%%
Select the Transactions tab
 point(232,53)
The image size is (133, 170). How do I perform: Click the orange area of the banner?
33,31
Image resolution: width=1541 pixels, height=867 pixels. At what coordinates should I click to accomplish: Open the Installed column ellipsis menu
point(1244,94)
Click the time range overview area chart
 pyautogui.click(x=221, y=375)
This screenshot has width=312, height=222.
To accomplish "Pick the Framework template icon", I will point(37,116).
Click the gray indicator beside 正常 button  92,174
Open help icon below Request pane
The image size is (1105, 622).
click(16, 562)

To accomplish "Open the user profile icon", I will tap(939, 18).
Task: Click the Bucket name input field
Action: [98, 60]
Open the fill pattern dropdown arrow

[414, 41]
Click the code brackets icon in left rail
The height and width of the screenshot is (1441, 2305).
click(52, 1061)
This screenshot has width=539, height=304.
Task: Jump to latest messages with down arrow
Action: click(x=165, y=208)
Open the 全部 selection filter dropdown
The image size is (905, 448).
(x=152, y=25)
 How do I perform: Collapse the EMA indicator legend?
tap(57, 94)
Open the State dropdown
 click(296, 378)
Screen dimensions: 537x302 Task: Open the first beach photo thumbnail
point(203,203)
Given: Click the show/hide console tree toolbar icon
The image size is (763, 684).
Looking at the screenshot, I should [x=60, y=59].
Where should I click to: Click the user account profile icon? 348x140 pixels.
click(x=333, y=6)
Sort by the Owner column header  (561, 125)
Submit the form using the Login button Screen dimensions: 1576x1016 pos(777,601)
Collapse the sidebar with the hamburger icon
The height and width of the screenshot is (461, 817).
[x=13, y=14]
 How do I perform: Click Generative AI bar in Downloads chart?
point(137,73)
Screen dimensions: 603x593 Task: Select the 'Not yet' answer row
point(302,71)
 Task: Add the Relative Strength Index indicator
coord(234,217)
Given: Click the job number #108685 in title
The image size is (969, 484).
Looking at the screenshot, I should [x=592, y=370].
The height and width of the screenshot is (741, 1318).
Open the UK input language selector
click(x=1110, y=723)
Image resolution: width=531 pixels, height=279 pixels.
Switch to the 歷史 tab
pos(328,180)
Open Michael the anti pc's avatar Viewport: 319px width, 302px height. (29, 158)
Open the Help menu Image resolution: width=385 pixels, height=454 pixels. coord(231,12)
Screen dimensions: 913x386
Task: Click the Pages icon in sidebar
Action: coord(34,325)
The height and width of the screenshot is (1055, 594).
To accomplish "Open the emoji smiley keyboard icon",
%%
Exercise:
Can you write out the records again, starting at the first line and ending at the line that contains "I will point(37,116).", requests included, with 32 added to every coordinate in the answers?

Result of the exercise:
Select the Transactions tab
 point(264,85)
The image size is (133, 170). How do I perform: Click the orange area of the banner?
65,63
Image resolution: width=1541 pixels, height=867 pixels. At what coordinates should I click to accomplish: Open the Installed column ellipsis menu
point(1276,126)
Click the time range overview area chart
 pyautogui.click(x=253, y=407)
This screenshot has width=312, height=222.
To accomplish "Pick the Framework template icon", I will point(69,148).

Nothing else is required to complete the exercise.